Continuing with the endeavor to enhance its shareholders value, the Board of Directors of HCC Insurance Holdings Inc. (HCC - Free Report) , approved a share buyback program. Per the approval, the company is authorized to repurchase shares worth $300 million.
Following the announcement, the share prices of the company increased upwards. It is likely that continuous efforts on the company’s part to boost shareholders' value and reinstated investor confidence helped the share price move upwards. The share price ascended 0.5% to close at $32.52 as on Monday.
The current approval replaces the existing $300 million share buyback program approved on August 25, 2011. Under the previous authorization, the remaining $98.0 million will no longer be utilized.
The company stated that it considers repurchasing shares as a prudent capital management strategy. We believe the new authorization coupled with recent dividend hike also emphasizes on the inherent strength of its liquidity.
HCC Insurance Holdings aggressively buys back shares. The company spent $59.5 million to buyback 1.9 million shares in the second quarter.
W.R. Berkley Corp. (WRB - Free Report) , which closely competes with HCC Insurance Holdings, recently announced that its Board has increased its share repurchase authorization to 10 million shares.
Besides buying back shares, HCC Insurance Holdings also hikes dividend every year to return more value to the shareholders. Recently, the Board approved a 6.5% increase in its quarterly cash dividend, marking the 16th consecutive year of dividend rise for the company. Also, it is the 66th consecutive quarter in which the company is paying a cash dividend.
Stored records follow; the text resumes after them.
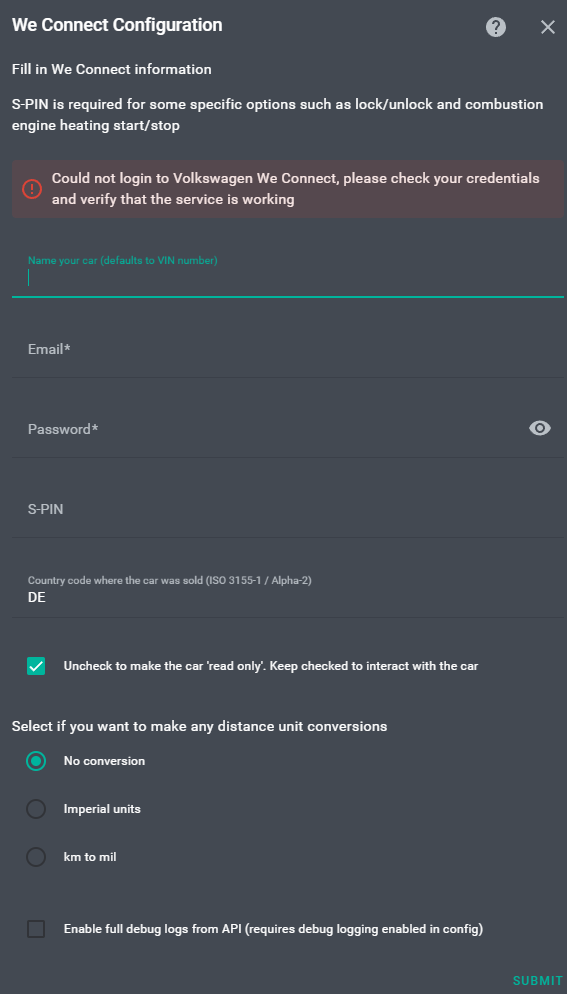Select the No conversion radio button

click(x=36, y=761)
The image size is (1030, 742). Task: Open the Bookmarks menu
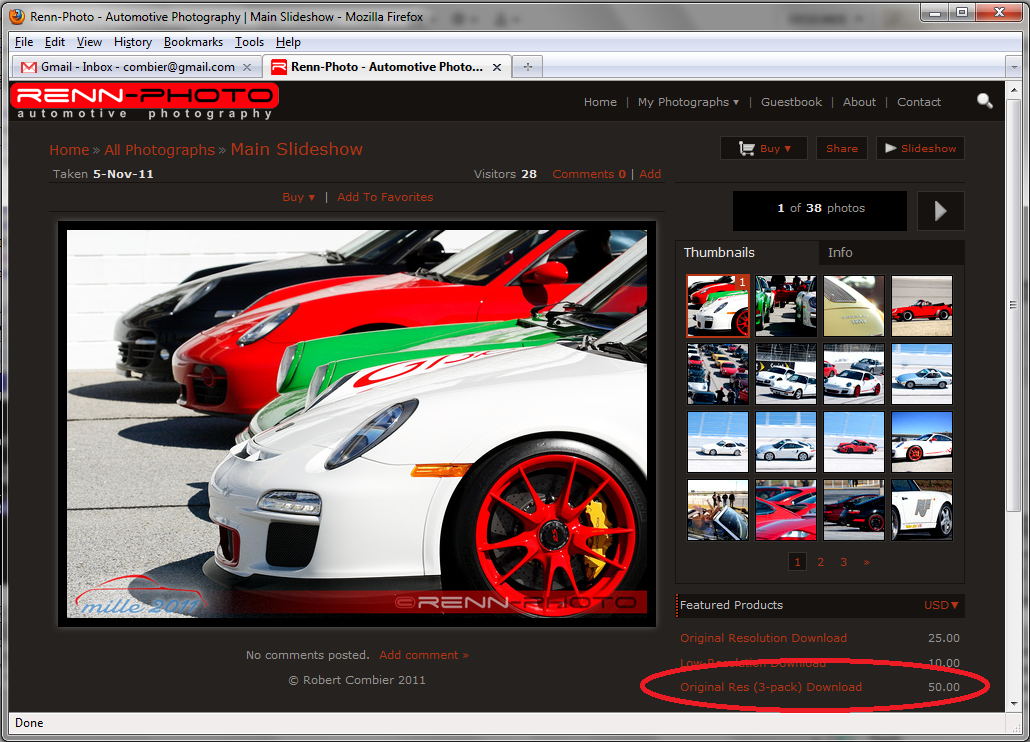click(193, 42)
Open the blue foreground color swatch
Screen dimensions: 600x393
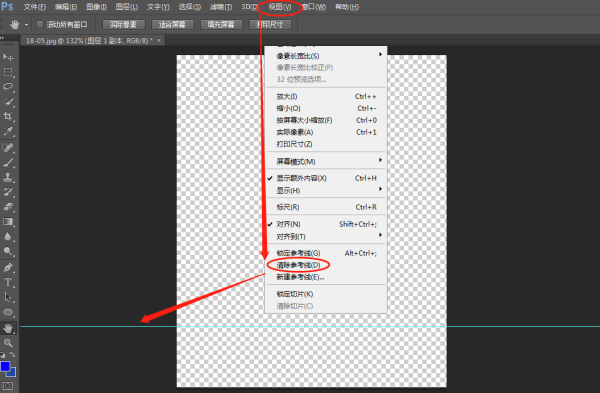[x=5, y=367]
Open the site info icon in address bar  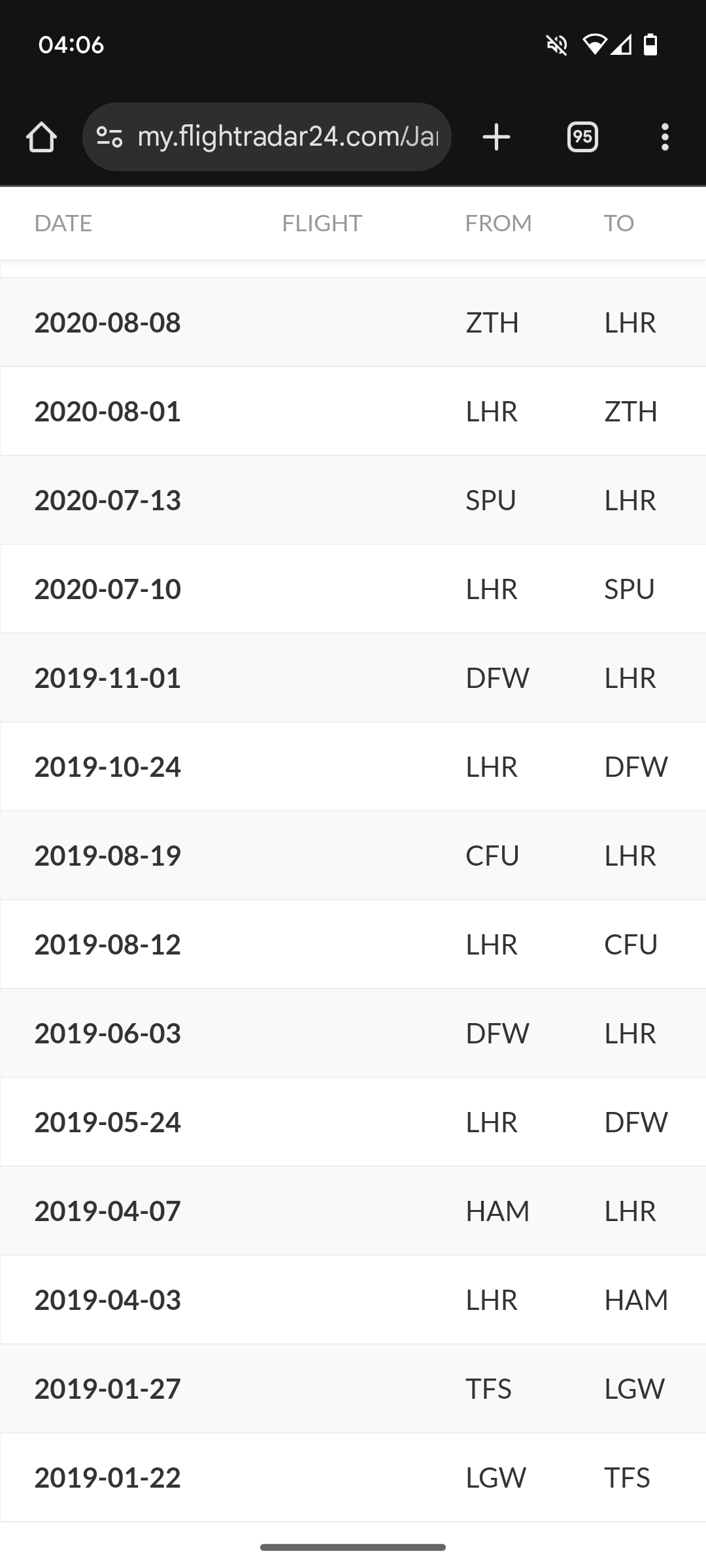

The increased dividend of 16.5 cents per share will be paid on October 15, 2012, to shareholders of record as of October 1. The dividend yield of the company is 2.04%, relatively better than the industry yield of 1.68% and of W.R. Berkley with a yield of 0.96%
The quantitative Zacks Rank for HCC Insurance Holdings is currently “2”, indicating slight upward boost on the shares over the near term.